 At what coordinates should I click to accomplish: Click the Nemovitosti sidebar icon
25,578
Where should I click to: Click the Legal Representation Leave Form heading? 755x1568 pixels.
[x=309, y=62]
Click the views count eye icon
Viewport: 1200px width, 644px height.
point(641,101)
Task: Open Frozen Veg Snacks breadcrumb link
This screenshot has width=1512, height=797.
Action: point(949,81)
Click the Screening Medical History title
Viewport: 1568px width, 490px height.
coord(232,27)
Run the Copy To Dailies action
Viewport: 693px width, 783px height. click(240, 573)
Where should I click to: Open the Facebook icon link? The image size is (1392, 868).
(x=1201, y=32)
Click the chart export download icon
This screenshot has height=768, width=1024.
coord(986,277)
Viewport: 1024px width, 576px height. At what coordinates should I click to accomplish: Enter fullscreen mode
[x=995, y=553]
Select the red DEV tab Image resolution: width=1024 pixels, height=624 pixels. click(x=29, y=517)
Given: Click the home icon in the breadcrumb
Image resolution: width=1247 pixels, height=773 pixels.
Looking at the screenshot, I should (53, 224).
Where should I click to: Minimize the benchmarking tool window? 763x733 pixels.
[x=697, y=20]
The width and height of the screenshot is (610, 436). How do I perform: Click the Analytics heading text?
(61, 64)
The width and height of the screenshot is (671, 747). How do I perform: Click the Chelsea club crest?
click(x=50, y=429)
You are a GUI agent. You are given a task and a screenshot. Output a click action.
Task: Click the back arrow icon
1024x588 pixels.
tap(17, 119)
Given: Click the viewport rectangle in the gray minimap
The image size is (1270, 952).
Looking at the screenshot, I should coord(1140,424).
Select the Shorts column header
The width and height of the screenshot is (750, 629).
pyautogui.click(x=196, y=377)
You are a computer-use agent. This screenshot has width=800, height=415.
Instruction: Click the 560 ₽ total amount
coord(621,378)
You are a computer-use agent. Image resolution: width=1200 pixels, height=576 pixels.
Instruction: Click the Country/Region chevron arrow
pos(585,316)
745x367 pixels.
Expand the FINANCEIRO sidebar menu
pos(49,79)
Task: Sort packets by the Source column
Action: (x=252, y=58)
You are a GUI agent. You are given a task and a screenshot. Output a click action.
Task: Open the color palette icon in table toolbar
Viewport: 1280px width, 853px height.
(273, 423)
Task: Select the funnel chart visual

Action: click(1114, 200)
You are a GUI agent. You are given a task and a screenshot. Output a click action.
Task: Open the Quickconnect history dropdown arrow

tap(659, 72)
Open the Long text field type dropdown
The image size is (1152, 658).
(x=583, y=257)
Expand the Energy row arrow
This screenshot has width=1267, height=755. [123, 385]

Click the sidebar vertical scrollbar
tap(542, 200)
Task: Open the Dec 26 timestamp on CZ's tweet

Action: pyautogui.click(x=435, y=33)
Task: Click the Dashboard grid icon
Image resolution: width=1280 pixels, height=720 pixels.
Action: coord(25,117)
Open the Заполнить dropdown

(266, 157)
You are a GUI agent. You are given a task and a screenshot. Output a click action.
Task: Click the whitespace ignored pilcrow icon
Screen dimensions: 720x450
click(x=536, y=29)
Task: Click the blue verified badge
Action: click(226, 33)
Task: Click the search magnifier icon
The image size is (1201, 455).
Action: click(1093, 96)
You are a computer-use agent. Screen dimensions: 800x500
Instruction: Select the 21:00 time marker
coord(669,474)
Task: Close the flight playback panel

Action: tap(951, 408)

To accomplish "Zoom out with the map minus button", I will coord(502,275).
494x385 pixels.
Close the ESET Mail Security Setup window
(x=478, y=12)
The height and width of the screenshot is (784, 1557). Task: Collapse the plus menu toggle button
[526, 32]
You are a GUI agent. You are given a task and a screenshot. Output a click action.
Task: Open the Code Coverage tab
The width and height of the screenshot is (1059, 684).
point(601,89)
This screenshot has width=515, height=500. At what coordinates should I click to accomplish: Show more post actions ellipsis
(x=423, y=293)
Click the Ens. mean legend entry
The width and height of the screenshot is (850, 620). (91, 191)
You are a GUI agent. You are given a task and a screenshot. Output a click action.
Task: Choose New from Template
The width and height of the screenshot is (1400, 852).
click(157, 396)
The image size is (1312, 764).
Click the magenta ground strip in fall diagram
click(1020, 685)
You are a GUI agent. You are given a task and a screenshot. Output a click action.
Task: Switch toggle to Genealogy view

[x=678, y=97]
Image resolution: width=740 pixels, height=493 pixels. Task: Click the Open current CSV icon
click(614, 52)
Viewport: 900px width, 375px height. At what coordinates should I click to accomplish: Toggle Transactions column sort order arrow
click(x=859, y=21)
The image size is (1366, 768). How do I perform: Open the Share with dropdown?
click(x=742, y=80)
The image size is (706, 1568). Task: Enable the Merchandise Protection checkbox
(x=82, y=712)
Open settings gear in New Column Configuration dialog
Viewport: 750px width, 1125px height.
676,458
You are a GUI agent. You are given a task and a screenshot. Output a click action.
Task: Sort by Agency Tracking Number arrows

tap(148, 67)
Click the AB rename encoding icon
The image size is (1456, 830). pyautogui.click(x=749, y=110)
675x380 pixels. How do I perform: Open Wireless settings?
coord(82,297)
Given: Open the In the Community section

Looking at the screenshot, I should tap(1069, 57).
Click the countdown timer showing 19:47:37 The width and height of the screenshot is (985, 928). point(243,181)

■ ■ ■ ■

Task to carry out: Each record must be returned exactly as it is written.

The completed task:
 At what coordinates should I click to accomplish: Click the Nemovitosti sidebar icon
25,578
Where should I click to: Click the Legal Representation Leave Form heading? 755x1568 pixels.
[x=309, y=62]
Click the views count eye icon
Viewport: 1200px width, 644px height.
point(641,101)
Task: Open Frozen Veg Snacks breadcrumb link
This screenshot has width=1512, height=797.
Action: point(949,81)
Click the Screening Medical History title
Viewport: 1568px width, 490px height.
coord(232,27)
Run the Copy To Dailies action
Viewport: 693px width, 783px height. click(240, 573)
Where should I click to: Open the Facebook icon link? The image size is (1392, 868).
(x=1201, y=32)
Click the chart export download icon
This screenshot has height=768, width=1024.
coord(986,277)
Viewport: 1024px width, 576px height. At what coordinates should I click to accomplish: Enter fullscreen mode
[x=995, y=553]
Select the red DEV tab Image resolution: width=1024 pixels, height=624 pixels. click(x=29, y=517)
Given: Click the home icon in the breadcrumb
Image resolution: width=1247 pixels, height=773 pixels.
Looking at the screenshot, I should (53, 224).
Where should I click to: Minimize the benchmarking tool window? 763x733 pixels.
[x=697, y=20]
The width and height of the screenshot is (610, 436). How do I perform: Click the Analytics heading text?
(61, 64)
The width and height of the screenshot is (671, 747). How do I perform: Click the Chelsea club crest?
click(x=50, y=429)
You are a GUI agent. You are given a task and a screenshot. Output a click action.
Task: Click the back arrow icon
1024x588 pixels.
tap(17, 119)
Given: Click the viewport rectangle in the gray minimap
The image size is (1270, 952).
Looking at the screenshot, I should coord(1140,424).
Select the Shorts column header
The width and height of the screenshot is (750, 629).
pyautogui.click(x=196, y=377)
You are a computer-use agent. This screenshot has width=800, height=415.
Instruction: Click the 560 ₽ total amount
coord(621,378)
You are a computer-use agent. Image resolution: width=1200 pixels, height=576 pixels.
Instruction: Click the Country/Region chevron arrow
pos(585,316)
745x367 pixels.
Expand the FINANCEIRO sidebar menu
pos(49,79)
Task: Sort packets by the Source column
Action: (x=252, y=58)
You are a GUI agent. You are given a task and a screenshot. Output a click action.
Task: Open the color palette icon in table toolbar
Viewport: 1280px width, 853px height.
(273, 423)
Task: Select the funnel chart visual

Action: click(1114, 200)
You are a GUI agent. You are given a task and a screenshot. Output a click action.
Task: Open the Quickconnect history dropdown arrow

tap(659, 72)
Open the Long text field type dropdown
The image size is (1152, 658).
(x=583, y=257)
Expand the Energy row arrow
This screenshot has width=1267, height=755. [123, 385]

Click the sidebar vertical scrollbar
tap(542, 200)
Task: Open the Dec 26 timestamp on CZ's tweet

Action: pyautogui.click(x=435, y=33)
Task: Click the Dashboard grid icon
Image resolution: width=1280 pixels, height=720 pixels.
Action: coord(25,117)
Open the Заполнить dropdown

(266, 157)
You are a GUI agent. You are given a task and a screenshot. Output a click action.
Task: Click the whitespace ignored pilcrow icon
Screen dimensions: 720x450
click(x=536, y=29)
Task: Click the blue verified badge
Action: click(226, 33)
Task: Click the search magnifier icon
The image size is (1201, 455).
Action: click(1093, 96)
You are a computer-use agent. Screen dimensions: 800x500
Instruction: Select the 21:00 time marker
coord(669,474)
Task: Close the flight playback panel

Action: tap(951, 408)

To accomplish "Zoom out with the map minus button", I will coord(502,275).
494x385 pixels.
Close the ESET Mail Security Setup window
(x=478, y=12)
The height and width of the screenshot is (784, 1557). Task: Collapse the plus menu toggle button
[526, 32]
You are a GUI agent. You are given a task and a screenshot. Output a click action.
Task: Open the Code Coverage tab
The width and height of the screenshot is (1059, 684).
point(601,89)
This screenshot has width=515, height=500. At what coordinates should I click to accomplish: Show more post actions ellipsis
(x=423, y=293)
Click the Ens. mean legend entry
The width and height of the screenshot is (850, 620). (91, 191)
You are a GUI agent. You are given a task and a screenshot. Output a click action.
Task: Choose New from Template
The width and height of the screenshot is (1400, 852).
click(157, 396)
The image size is (1312, 764).
Click the magenta ground strip in fall diagram
click(1020, 685)
You are a GUI agent. You are given a task and a screenshot. Output a click action.
Task: Switch toggle to Genealogy view

[x=678, y=97]
Image resolution: width=740 pixels, height=493 pixels. Task: Click the Open current CSV icon
click(614, 52)
Viewport: 900px width, 375px height. At what coordinates should I click to accomplish: Toggle Transactions column sort order arrow
click(x=859, y=21)
The image size is (1366, 768). How do I perform: Open the Share with dropdown?
click(x=742, y=80)
The image size is (706, 1568). Task: Enable the Merchandise Protection checkbox
(x=82, y=712)
Open settings gear in New Column Configuration dialog
Viewport: 750px width, 1125px height.
676,458
You are a GUI agent. You are given a task and a screenshot. Output a click action.
Task: Sort by Agency Tracking Number arrows

tap(148, 67)
Click the AB rename encoding icon
The image size is (1456, 830). pyautogui.click(x=749, y=110)
675x380 pixels. How do I perform: Open Wireless settings?
coord(82,297)
Given: Open the In the Community section

Looking at the screenshot, I should tap(1069, 57).
Click the countdown timer showing 19:47:37 The width and height of the screenshot is (985, 928). point(243,181)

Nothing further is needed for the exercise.